### [Problem]
How many lines in these records hold the string "header"? Reply with the number alone.

--- Records shown Enclosed Below ---

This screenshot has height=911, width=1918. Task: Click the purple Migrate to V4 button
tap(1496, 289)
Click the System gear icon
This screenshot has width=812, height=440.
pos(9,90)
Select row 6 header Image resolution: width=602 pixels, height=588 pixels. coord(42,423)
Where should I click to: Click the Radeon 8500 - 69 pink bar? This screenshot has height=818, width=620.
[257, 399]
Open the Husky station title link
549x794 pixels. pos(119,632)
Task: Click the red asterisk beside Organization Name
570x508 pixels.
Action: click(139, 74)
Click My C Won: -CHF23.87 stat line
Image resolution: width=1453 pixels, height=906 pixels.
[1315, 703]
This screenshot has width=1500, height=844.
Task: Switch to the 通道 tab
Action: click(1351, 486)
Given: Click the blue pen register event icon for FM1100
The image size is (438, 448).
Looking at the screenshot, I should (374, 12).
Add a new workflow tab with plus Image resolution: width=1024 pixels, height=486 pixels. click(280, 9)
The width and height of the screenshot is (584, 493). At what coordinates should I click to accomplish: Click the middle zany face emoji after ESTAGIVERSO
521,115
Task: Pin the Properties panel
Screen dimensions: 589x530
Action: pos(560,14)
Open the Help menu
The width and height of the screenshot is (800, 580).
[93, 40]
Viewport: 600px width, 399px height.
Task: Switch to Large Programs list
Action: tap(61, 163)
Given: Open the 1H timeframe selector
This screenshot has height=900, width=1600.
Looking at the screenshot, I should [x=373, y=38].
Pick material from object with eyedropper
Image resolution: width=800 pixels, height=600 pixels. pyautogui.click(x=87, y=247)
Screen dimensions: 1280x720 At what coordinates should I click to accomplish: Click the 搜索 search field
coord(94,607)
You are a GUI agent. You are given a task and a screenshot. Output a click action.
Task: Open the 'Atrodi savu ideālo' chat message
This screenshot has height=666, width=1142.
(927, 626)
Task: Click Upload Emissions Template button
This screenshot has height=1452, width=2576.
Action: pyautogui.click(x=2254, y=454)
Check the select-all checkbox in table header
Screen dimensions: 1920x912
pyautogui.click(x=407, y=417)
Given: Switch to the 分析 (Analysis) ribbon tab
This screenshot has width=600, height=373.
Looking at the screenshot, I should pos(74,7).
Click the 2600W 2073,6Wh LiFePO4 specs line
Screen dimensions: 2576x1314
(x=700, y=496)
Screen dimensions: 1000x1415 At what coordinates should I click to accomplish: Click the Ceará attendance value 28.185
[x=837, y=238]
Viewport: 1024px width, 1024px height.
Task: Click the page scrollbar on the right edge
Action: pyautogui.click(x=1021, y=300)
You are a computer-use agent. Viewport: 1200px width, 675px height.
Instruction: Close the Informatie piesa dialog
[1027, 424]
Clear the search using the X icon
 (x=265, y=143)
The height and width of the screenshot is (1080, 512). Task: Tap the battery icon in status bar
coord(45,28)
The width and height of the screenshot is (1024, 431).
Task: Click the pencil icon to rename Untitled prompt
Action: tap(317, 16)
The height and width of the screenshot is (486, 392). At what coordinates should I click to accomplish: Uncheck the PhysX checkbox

--- End of Enclosed Records shown ---

### [Task result]
2